Court of Appeals of Iowa

March 6, 2019

IOWA CIVIL RIGHTS COMMISSION, Respondent-Appellee. and PATRICIA KELLY and MICHAEL FISHNICK, Intervenors-Appellees.

          Appeal from the Iowa District Court for Dubuque County, Thomas A. Bitter, Judge.

         The appellant appeals the district court's ruling affirming an adverse agency decision.

          Allan M. Richards of Richards Law Firm, Tama, for appellant.

          Thomas J. Miller, Attorney General, and Katie Fiala, Assistant Attorney General, for appellee.

          Robert E. Sabers of Robert E. Sabers, P.C., Dubuque, for appellees intervenors.

          Considered by Doyle, P.J., and Mullins and McDonald, JJ.

          DOYLE, Presiding Judge.

         This is an appeal from an order on judicial review affirming an agency decision of the Iowa Civil Rights Commission (ICRC). We affirm the district court.

         By way of background, Patricia Kelly and Michael Fishnick each filed complaints with the ICRC alleging their former employer, Fraternal Order of Eagles #568 (Order), discriminated against them on the basis of age. The ICRC filed statements of charges with the Iowa Department of Inspections and Appeals, naming the respondents as "Dubuque Fraternal Order of Eagles #568" and Steve Kuhle, one of the Order's trustees and the person primarily responsible for supervising the Order's employees and recommending employment action.
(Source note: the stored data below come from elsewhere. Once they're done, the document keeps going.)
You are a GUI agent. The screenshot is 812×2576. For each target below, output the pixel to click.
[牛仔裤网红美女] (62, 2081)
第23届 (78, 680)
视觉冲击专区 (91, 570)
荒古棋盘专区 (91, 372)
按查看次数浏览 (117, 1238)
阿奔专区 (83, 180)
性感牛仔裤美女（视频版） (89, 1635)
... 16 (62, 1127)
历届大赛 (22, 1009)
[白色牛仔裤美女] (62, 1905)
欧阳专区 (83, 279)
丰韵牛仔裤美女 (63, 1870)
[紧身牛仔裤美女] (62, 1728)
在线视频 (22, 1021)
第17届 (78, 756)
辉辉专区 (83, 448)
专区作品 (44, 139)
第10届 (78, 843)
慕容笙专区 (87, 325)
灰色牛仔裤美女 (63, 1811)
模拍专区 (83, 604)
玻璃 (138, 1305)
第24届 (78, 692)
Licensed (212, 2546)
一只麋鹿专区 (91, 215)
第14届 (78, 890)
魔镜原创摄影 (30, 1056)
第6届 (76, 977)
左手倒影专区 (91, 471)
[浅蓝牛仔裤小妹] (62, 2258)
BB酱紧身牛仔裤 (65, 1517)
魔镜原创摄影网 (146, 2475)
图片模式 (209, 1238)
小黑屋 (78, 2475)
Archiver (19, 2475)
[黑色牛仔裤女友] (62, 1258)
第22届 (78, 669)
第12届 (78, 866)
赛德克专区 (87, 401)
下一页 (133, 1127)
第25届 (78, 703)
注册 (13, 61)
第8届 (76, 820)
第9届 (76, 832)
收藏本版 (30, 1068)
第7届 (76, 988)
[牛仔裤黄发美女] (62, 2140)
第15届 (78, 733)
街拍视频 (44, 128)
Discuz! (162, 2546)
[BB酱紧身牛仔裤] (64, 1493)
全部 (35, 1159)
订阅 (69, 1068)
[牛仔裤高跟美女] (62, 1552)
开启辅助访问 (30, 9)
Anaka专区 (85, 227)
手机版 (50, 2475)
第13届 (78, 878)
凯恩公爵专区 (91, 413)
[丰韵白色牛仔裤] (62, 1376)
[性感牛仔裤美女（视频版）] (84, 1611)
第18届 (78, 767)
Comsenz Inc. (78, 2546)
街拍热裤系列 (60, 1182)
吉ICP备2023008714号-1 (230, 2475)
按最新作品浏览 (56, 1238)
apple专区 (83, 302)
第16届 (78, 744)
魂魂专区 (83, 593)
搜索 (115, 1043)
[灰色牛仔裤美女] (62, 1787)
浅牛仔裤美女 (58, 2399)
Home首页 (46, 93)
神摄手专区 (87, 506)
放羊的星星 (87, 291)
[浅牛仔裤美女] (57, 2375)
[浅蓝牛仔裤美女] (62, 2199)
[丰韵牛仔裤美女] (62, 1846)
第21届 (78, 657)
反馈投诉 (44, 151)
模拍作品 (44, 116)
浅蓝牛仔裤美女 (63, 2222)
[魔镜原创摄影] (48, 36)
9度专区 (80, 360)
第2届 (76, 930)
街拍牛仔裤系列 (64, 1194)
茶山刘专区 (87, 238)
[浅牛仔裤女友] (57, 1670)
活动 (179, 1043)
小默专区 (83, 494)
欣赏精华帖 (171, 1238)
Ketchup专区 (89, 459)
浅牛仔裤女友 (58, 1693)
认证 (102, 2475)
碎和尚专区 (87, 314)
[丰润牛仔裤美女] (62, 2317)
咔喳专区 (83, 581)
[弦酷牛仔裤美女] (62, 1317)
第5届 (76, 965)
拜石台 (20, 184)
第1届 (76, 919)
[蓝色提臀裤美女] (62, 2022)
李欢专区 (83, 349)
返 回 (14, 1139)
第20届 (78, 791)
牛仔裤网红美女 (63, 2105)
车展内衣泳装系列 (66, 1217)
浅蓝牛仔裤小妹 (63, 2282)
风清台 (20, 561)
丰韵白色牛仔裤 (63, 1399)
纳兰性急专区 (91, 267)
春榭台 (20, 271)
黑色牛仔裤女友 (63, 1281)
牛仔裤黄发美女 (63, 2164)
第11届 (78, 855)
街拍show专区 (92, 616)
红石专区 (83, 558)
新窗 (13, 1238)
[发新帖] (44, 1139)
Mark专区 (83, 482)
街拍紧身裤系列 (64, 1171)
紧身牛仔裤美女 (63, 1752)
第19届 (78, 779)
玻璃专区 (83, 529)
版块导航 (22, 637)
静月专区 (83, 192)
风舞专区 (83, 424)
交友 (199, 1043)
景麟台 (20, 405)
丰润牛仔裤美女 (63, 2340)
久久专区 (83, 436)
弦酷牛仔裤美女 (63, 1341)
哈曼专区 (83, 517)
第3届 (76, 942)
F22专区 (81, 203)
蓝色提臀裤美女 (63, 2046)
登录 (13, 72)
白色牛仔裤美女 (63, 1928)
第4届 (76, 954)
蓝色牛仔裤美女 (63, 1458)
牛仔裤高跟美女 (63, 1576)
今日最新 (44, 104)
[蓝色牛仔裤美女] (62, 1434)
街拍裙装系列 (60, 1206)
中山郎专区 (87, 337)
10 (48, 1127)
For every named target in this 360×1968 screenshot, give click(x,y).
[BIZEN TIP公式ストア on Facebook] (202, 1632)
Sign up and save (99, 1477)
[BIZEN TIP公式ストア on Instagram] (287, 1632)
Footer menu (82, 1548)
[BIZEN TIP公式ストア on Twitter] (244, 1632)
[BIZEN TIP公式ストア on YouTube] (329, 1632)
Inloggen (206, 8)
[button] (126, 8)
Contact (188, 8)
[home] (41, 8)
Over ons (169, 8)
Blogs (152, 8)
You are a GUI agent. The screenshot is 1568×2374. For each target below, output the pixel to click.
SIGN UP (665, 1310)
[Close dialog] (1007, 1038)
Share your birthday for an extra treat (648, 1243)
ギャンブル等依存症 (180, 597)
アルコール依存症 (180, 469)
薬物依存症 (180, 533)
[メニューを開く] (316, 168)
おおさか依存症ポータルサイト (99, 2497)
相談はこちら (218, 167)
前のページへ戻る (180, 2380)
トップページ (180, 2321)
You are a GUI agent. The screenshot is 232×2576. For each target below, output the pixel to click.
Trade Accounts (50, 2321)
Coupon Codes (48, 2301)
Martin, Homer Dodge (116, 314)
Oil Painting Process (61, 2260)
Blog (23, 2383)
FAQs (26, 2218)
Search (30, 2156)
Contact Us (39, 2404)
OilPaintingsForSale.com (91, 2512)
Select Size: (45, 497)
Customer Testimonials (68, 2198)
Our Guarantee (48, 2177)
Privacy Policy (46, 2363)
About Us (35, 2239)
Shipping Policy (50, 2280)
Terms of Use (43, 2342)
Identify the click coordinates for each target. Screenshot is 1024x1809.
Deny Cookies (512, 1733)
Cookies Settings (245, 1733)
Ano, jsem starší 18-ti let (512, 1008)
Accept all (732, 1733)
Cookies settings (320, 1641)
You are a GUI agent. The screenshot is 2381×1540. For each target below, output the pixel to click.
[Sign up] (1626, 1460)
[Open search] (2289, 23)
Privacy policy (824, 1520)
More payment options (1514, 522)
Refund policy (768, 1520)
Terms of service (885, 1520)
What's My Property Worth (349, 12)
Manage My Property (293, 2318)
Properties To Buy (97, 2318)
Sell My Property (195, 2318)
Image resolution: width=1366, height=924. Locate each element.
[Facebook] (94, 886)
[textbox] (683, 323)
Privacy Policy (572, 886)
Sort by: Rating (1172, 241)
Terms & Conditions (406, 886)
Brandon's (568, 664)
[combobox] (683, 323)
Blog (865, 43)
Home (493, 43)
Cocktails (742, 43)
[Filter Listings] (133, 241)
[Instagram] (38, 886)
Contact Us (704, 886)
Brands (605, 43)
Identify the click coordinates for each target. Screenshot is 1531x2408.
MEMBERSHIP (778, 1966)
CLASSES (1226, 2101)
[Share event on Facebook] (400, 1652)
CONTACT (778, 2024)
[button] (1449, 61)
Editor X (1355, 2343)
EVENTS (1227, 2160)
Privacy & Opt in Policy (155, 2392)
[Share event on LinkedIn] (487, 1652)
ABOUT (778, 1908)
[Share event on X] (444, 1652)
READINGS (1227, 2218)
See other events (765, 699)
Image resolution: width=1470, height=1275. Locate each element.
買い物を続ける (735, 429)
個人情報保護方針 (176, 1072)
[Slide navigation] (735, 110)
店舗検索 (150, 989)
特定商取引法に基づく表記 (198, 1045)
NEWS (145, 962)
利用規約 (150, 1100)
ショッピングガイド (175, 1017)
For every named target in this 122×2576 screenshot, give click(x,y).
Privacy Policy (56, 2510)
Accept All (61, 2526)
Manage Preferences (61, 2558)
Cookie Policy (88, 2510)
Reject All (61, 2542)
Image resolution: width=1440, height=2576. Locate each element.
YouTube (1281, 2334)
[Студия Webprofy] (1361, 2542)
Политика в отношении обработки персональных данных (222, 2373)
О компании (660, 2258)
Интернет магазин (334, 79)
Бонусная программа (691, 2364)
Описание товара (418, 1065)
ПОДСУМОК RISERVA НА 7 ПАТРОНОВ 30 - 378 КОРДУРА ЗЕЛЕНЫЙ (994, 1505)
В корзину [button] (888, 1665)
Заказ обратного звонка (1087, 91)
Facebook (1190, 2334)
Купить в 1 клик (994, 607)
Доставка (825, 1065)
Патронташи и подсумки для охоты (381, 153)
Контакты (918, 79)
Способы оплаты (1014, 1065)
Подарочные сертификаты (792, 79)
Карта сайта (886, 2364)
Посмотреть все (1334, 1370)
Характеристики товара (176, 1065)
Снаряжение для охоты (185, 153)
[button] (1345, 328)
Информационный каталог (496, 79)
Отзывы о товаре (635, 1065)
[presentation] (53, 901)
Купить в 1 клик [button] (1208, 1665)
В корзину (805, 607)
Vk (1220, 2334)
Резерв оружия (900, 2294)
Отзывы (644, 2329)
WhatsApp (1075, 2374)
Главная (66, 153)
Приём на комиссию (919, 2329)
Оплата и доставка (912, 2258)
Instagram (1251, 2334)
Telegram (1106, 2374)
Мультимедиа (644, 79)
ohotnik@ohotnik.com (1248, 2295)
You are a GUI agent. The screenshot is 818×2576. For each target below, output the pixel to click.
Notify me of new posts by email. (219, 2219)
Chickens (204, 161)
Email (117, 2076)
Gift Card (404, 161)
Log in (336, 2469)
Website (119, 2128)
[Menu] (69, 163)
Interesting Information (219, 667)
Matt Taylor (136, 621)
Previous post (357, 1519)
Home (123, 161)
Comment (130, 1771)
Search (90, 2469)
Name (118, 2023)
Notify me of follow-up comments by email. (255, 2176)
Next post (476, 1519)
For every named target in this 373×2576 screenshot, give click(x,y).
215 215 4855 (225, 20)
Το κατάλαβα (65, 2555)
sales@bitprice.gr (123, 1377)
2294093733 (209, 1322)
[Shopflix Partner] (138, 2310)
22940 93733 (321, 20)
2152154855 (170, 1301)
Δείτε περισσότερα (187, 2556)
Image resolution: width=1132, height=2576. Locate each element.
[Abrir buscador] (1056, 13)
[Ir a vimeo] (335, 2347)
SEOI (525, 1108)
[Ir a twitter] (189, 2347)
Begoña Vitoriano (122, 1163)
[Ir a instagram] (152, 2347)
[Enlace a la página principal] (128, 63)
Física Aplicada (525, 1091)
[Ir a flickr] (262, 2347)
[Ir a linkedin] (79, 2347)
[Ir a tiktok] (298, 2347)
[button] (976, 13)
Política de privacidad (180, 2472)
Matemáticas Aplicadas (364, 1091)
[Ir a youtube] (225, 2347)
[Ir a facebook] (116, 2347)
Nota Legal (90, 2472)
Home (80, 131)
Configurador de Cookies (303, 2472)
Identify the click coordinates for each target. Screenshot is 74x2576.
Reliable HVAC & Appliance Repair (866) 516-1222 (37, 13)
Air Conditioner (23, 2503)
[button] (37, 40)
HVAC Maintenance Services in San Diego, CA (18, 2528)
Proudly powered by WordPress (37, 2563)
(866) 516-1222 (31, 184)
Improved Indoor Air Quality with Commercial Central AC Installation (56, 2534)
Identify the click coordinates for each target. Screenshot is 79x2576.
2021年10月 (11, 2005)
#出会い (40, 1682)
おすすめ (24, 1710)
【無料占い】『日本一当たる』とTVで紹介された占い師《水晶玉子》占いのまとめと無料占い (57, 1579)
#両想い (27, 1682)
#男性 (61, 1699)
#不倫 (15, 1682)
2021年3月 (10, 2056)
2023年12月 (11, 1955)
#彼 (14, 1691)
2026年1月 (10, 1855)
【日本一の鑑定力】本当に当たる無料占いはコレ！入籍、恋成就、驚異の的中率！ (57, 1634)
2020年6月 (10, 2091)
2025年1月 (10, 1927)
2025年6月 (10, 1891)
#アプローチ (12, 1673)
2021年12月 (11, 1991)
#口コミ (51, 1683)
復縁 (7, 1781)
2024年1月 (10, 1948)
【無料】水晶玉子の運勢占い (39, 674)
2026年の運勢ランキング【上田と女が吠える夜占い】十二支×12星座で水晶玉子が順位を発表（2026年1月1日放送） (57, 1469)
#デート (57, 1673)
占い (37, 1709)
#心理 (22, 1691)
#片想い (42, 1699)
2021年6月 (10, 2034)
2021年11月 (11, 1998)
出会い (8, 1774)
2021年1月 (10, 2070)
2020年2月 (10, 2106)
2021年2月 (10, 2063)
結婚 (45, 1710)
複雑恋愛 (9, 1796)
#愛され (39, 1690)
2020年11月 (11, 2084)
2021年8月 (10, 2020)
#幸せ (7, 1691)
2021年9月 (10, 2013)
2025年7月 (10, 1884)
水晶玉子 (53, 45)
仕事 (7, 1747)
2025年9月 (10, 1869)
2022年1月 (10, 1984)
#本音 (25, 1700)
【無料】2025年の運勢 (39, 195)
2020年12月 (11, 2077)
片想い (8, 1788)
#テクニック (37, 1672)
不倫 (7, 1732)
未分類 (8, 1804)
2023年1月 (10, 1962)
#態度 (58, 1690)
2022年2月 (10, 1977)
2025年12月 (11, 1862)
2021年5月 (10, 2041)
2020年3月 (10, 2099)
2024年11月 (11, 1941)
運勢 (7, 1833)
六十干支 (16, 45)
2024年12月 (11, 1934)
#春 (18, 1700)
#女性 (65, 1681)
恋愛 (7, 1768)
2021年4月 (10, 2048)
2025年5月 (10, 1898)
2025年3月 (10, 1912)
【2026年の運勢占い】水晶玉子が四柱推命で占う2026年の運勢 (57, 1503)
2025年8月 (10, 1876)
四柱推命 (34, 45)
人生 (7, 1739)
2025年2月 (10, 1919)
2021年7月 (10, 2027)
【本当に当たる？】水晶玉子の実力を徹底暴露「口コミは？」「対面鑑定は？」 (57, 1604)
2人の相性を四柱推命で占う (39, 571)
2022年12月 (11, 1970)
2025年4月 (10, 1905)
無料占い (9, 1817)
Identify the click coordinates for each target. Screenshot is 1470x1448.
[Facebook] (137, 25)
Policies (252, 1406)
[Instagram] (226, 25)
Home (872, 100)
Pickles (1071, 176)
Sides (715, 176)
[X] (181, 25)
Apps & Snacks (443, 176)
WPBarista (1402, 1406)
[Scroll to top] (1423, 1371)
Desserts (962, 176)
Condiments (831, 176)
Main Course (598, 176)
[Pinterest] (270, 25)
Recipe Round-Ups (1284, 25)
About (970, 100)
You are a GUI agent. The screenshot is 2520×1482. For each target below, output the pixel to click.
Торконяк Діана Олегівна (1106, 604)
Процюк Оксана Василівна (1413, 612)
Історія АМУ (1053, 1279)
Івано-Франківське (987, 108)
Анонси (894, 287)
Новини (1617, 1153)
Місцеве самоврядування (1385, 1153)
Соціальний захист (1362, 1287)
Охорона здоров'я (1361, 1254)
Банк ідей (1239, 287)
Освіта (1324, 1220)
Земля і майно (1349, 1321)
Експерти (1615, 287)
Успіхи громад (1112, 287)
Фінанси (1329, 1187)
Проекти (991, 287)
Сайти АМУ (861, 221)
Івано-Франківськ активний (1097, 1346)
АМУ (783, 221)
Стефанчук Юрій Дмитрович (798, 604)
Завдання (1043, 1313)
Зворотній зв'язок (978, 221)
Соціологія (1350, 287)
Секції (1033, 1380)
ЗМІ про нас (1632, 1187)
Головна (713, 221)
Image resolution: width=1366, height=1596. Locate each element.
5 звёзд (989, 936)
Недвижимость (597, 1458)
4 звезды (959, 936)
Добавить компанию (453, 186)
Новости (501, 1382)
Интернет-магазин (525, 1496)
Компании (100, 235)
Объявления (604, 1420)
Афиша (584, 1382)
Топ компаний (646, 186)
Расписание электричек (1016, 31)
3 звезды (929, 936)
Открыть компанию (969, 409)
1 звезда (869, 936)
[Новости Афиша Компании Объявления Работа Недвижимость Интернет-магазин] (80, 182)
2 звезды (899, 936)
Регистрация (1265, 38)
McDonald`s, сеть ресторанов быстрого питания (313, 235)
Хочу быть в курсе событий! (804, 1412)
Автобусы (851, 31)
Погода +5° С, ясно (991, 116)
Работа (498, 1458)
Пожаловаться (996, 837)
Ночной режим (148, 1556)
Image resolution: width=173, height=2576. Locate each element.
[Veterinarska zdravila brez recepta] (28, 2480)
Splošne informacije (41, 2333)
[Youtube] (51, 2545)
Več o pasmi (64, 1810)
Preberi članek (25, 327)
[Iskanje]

The administrative process proceeded from there. In her proposed decision, the administrative law judge (ALJ) concluded the Order and Kuhle committed an unfair or discriminatory practice in terminating the employment of Fishnick, and in reducing Kelly's hours, and in constructively discharging Kelly based on her age. The ALJ awarded Fishnick and Kelly damages and attorney fees. The Order had represented itself by various names in different contexts, and at the hearing before the ALJ, the Order's attorney and its witnesses referred to it in various ways. In the ALJ's supplemental proposed decision, respondent's name, as related to the Order, was amended to "Dubuque Aerie #568 of the Fraternal Order of the Eagles, a/k/a Dubuque Fraternal Order of Eagles #568, a/k/a Dubuque Association No. 568 of the Fraternal Order of Eagles, an Iowa nonprofit corporation," and the caption of the matter was changed to reflect the amendment. Steve Kuhle, individually, remained as a named respondent. In its final order, the ICRC adopted the ALJ's decision against the Order but reversed as to Kuhle. The ICRC held that "Kuhle's actions as a trustee of the non-profit organization form the basis for this FINAL ORDER, but he is not personally liable as an individual due to the immunity provided for in Iowa Code Section 504.901(1)." The ICRC adopted the ALJ's award of damages and attorney fees.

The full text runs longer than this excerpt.